Combining TIGIT blockage with MDSC inhibition hinders breast cancer bone metastasis by activating anti-tumor immunity
Menée à l'aide notamment d'un modèle murin de cancer mammaire avec métastases osseuses, cette étude met en évidence un mécanisme par lequel un traitement combinant inhibition du récepteur TIGIT et inhibition de l'interleukine IL-1 bêta entrave le développement de métastases en activant l'immunité antitumorale
Bone is the most common site of breast cancer metastasis. Bone metastasis are incurable and are associated with severe morbidity. Utilizing an immunocompetent mouse model of spontaneous breast cancer bone metastasis, we profiled the immune transcriptome of bone metastatic lesions and peripheral bone marrow at distinct metastatic stages, revealing dynamic changes during the metastatic process. We show that crosstalk between granulocytes and T cells is central to shaping an immunosuppressive microenvironment.
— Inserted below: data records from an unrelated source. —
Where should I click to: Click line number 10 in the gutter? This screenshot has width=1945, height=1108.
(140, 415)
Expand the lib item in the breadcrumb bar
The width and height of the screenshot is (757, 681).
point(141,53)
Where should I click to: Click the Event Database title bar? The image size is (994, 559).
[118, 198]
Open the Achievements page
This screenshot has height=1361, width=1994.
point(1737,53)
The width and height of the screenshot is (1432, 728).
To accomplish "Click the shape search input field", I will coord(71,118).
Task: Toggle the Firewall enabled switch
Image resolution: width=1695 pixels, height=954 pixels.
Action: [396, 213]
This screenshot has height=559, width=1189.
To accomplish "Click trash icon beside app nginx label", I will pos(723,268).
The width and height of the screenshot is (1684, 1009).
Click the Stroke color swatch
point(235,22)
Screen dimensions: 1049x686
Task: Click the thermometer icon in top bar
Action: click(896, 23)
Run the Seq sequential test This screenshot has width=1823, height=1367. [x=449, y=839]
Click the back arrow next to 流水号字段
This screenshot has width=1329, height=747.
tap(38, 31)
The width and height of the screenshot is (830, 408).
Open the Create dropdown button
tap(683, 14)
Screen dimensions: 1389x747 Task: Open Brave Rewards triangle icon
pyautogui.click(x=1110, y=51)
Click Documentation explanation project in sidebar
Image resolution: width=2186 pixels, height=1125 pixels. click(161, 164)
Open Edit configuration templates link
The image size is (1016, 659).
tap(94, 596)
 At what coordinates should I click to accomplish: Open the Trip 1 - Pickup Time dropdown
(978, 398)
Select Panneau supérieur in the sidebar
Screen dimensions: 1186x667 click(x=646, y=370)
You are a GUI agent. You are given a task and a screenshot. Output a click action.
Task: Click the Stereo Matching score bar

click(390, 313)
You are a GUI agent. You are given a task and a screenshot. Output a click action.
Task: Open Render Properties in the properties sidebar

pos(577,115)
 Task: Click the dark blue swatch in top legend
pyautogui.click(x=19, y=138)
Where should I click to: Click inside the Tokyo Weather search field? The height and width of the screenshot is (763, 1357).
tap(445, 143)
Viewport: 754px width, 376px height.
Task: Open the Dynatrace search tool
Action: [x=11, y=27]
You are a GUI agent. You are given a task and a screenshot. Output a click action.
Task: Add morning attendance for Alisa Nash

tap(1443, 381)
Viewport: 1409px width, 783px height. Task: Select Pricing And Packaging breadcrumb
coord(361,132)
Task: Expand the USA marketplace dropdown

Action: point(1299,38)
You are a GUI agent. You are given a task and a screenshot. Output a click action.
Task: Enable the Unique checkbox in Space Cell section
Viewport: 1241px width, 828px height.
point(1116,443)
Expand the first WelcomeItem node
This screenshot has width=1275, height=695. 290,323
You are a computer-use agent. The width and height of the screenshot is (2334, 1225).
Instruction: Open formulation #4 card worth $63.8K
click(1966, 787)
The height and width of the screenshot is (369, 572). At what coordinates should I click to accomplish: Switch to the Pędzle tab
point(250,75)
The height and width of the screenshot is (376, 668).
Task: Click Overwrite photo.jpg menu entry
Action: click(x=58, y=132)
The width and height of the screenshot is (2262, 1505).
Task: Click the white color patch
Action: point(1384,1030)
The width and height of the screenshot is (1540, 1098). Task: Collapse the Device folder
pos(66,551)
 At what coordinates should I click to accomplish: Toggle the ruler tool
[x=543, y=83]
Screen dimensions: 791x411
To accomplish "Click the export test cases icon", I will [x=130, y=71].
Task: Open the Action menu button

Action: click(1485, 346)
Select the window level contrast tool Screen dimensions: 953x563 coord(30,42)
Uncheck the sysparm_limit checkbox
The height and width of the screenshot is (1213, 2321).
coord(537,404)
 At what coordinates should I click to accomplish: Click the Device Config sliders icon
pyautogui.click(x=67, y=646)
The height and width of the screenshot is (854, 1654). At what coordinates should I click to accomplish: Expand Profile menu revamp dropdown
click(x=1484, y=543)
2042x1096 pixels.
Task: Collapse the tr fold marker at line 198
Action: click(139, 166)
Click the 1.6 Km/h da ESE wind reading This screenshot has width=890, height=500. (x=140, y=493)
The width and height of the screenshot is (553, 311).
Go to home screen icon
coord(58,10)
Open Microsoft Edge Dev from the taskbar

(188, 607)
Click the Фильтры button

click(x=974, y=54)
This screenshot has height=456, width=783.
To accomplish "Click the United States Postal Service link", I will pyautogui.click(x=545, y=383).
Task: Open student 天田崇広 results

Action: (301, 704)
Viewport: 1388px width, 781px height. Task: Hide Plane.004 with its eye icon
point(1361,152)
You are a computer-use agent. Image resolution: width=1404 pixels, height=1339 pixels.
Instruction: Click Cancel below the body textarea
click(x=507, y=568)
Specifically, we identified the PD-1 and TIGIT signaling axes and the pro-inflammatory cytokine IL1b as central players in the interactions between granulocytes and T cells. Targeting these pathways in vivo resulted in attenuated bone metastasis and improved survival, by reactivating anti-tumor immunity. Analysis of patient samples revealed that TIGIT and IL1b are prominent in human bone metastasis. Our findings suggest that co-targeting immunosuppressive granulocytes and dysfunctional T cells may be a promising novel therapeutic strategy to inhibit bone metastasis.